After God saved the Israelites from captivity and restored the Jewish nation, Ezra the scribe wanted to ensure their people would not fall off the wagon again, as we read about in the Book of Nehemia, so he created a system to ensure we would read the text of the Torah each week at synagogue. Thousands of years later, Jewish communities all around the world still study the same portion of the Torah in unity.

An aliyah, עליה, is the honor of being called to read a blessing over a segment of the Torah.

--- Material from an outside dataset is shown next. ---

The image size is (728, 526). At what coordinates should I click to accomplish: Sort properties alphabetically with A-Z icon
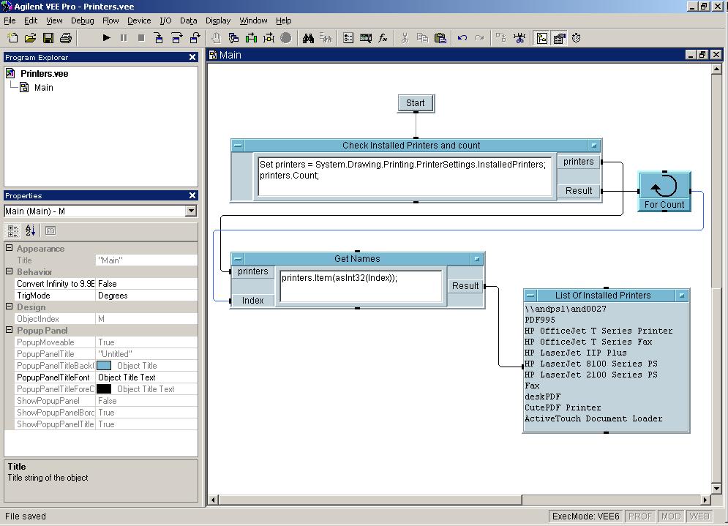(x=30, y=230)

In synagogue, members from the congregation are chosen to go up to the bimah (podium) and recite two blessings (one before the reading, and one after) to thank God for the Torah.

Haftarah portions – or Haftoroh in Ashkenazic, or “Concluding Portion” – are selections from the books of Nevi’im (Prophets) of the Hebrew Bible. They are also publicly read – rather, sung or chanted – in synagogue services, following the Torah reading each Sabbath, holidays and fast days. There is usually a thematic link to the weekly Parsha.

Jewish communities read the relevant Torah portion aloud in synagogues on Sabbaths, as part of the prayer service. The first section of the Torah portion is also read on Mondays and Thursday mornings, an origin that stems from older days, when rural people would go to town to visit the market on those days.

On Saturday afternoons, Mondays, and Thursdays, the start of the next week’s portion is read. Special Torah portion readings are also associated with Jewish holidays, Rosh Chodesh and fast days. A Torah reading generally refers to the whole service, including the grand removing and replacing of the scrolls in the Torah Ark.